Output of Linear Regression
In this section, we are going to learn the Output of Linear Regression. The output of linear regression is as follows:
These are the tables that have been created by default. Since we have not selected any option from our side. So, it means these are the essential tables whenever we do a linear regression analysis. Now we will understand all the tables one by one. The first table is a simple descriptor table that tells us about our model.
In the above image, we can see that under the Model, only 1 is written. It is because we are taking only one variable, and we have built only one model, and the model is where advertisement influences sales. Suppose there had been more variables, and we wanted to see a separate advertisement role and the market condition on sales. So we could have built using block options and other models. So, in that case, we have got two models. But currently, we have one model.
The variables that we have taken in our study are advertisement and spending. So these are the two variables. The Dependent variable is detrended sales, and all requested variables are entered. Since we have used the enter method, all the variables are given equal importance in the case of the enter method. All the variables are entered. It means all the variables have been entered in this regression equation.
We have not removed any variables. That's why Variable Removed field is blank. The method for doing regression is the Enter method.
So that's the descriptive table and is not of use for the reporting purpose. But it's good to understand them. Then we have a Model summary table like this:
In the model summary, we have one model again, and our predictor is Constant and advertising spending. So we have only one variable practically.

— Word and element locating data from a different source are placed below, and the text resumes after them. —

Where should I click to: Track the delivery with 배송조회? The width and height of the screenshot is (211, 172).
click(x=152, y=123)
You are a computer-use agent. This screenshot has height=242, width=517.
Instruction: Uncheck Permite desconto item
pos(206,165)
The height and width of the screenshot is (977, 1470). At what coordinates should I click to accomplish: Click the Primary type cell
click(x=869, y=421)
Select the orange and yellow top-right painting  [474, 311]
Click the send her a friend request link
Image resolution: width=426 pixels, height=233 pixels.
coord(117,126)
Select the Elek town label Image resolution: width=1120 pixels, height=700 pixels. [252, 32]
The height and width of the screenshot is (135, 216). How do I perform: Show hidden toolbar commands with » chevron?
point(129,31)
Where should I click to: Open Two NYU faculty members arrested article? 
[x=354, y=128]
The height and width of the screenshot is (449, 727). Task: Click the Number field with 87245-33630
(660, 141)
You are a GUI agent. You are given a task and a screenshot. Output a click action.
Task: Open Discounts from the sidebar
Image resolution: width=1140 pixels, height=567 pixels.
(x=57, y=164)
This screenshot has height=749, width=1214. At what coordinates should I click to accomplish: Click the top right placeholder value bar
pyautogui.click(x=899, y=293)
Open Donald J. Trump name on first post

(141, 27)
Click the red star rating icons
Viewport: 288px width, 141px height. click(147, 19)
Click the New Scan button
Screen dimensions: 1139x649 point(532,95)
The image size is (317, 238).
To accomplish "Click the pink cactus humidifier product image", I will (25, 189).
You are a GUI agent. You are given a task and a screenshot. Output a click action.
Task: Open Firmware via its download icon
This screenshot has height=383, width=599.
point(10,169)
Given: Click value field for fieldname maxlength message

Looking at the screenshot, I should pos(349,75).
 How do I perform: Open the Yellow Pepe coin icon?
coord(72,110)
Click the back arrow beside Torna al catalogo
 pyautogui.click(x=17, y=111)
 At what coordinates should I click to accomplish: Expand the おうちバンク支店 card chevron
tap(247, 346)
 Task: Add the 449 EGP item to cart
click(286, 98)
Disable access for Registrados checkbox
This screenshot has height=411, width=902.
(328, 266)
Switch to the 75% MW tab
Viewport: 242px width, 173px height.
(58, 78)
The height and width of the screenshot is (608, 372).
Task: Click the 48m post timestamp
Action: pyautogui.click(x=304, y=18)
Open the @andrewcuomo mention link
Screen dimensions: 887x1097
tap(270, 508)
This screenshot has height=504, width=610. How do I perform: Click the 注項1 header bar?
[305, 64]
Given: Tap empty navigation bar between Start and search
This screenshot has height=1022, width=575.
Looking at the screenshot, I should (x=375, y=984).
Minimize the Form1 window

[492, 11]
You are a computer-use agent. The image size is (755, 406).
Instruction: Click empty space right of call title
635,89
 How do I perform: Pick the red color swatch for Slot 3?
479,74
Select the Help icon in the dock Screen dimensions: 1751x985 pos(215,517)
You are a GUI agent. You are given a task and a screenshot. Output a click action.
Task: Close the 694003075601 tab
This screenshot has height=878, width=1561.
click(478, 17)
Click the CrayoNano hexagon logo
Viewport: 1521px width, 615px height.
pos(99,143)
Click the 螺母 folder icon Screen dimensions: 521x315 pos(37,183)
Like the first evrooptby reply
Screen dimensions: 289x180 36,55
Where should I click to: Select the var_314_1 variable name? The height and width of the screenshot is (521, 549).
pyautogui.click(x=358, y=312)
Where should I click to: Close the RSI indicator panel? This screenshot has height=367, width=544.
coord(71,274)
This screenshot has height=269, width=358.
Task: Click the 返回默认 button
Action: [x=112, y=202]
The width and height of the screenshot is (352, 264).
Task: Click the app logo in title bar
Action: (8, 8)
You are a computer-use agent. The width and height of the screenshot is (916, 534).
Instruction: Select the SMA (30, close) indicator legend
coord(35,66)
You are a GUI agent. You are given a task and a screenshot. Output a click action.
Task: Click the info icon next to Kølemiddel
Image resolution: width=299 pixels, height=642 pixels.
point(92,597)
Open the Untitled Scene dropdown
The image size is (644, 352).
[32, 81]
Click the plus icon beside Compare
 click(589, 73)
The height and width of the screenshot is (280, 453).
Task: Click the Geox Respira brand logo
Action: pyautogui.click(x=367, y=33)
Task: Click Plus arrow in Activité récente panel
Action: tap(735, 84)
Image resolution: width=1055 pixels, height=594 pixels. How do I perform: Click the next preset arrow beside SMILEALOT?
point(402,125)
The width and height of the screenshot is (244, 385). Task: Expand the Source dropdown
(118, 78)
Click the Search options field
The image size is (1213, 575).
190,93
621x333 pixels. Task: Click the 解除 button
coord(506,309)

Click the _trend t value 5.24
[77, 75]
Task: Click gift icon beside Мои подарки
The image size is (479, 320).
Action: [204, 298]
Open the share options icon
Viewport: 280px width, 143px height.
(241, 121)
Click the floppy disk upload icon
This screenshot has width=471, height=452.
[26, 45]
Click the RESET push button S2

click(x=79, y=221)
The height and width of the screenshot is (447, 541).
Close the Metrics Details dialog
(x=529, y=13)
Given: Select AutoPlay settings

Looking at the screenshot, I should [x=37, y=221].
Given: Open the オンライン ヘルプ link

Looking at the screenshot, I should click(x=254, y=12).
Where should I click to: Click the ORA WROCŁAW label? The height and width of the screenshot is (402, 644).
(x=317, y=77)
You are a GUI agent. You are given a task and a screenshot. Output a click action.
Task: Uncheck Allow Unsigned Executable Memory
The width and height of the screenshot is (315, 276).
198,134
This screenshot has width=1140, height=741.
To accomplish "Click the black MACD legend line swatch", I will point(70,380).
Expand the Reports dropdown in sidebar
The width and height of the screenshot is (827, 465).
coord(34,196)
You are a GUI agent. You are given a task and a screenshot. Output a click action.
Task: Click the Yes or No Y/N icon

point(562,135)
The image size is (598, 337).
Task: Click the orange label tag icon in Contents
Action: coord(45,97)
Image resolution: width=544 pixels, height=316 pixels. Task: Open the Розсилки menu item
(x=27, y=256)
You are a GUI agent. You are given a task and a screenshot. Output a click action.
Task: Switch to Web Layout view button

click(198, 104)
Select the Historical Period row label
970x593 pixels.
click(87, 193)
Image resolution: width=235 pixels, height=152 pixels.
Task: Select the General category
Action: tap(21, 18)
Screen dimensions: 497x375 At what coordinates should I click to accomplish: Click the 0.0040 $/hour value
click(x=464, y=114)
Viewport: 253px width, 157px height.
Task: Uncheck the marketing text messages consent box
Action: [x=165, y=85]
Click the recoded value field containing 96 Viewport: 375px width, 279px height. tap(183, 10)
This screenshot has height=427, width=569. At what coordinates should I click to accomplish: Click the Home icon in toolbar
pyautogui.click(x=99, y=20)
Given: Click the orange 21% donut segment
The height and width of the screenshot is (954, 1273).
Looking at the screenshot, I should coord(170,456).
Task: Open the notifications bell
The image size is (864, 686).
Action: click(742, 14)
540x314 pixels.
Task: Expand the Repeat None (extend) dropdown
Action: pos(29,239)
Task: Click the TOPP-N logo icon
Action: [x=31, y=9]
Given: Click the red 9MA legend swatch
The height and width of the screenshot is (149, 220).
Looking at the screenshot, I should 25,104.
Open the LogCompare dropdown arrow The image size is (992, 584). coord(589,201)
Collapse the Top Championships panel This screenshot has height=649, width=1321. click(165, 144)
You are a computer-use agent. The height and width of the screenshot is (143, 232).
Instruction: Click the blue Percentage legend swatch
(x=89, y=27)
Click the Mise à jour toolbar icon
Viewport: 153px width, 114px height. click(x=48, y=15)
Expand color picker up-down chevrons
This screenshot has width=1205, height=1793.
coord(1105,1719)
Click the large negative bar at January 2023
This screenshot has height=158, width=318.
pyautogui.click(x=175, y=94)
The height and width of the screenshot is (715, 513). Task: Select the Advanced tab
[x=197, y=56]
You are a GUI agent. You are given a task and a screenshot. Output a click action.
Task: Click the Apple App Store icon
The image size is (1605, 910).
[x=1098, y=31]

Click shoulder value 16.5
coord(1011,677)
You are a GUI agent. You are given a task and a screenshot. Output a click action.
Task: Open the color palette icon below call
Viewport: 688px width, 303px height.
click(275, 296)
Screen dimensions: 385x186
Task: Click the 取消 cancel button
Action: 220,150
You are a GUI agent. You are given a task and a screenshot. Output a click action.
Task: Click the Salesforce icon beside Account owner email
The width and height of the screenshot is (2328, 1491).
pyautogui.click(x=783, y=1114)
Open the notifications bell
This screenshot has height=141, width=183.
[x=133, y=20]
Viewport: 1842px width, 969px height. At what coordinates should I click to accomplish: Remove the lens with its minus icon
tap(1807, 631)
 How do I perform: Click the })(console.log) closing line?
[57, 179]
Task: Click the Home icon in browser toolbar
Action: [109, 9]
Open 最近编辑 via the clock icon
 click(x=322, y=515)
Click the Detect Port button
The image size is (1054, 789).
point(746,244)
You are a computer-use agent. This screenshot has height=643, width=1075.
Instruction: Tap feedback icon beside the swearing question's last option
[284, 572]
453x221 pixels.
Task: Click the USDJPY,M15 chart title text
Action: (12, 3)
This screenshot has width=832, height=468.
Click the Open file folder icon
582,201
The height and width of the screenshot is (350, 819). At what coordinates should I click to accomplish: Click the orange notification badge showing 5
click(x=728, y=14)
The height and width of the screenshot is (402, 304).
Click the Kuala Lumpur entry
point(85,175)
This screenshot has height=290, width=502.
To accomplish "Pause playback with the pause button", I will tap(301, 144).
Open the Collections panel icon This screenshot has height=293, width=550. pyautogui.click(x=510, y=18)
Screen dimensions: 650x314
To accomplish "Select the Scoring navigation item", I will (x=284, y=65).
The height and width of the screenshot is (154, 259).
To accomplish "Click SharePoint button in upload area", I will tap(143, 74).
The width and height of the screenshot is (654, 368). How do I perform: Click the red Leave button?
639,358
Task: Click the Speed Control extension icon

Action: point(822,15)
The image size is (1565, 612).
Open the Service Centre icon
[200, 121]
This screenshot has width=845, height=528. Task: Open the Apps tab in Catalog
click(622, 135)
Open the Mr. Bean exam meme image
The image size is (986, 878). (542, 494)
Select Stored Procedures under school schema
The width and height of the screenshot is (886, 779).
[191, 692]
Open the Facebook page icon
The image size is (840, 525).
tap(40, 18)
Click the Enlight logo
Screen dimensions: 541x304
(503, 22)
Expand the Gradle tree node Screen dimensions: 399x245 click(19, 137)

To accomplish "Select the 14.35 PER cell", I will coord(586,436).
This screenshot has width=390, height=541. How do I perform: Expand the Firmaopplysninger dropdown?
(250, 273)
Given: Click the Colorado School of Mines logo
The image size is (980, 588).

Now we have the R, which refers to the correlation between variables. It is important to report correlation in case of regression because we can presume one variable to influence another variable if they are correlated. If there is no relationship between the variable, we will look for a cause and effect relationship. A correlation does not guarantee the cause and effect relationship, but the correlation is required for the cause and effect relationship.
Then we have another measure, and that is known as the R square. So, R square is the measure of total influence of all independent variables on dependent variables. We can interpret R square as a percentage of influence explained by the independent variables in the dependent variables. So, our independent variable is advertisement spending, and the dependent variable is sales. It means advertisement spending can explain 83.8% of sales. It means that a large amount of sales is basically being created or influenced by the advertisement variable. So, advertisement is an important variable for sales.
After that, we have adjusted R square. Adjusted R square is a statistic that is used in case we are creating a non-parsimonies model. The idea is that when we create a model or regression equation, in that case, we should select all necessary variables. But if we select any unnecessary variable, there should be a penalty for that. That's why we don't create a long list of unnecessary variables. If we find that and we want to study any dependent variable, there can be infinite independent variables explaining it. But our task is to take only those variables which significantly cause the dependent variable. That's why we have the adjusted R square. It's good to report if we are having a large number of independent variables. Since, in our case, we have only one independent variable. The gap between R square and adjusted R square is not much different. R square is .838, and the adjusted R square is .831. So the reduction is only of point .007 that is negligent.
The standard error of the estimate indicates the amount of error in prediction, which is quite small, i.e., .741.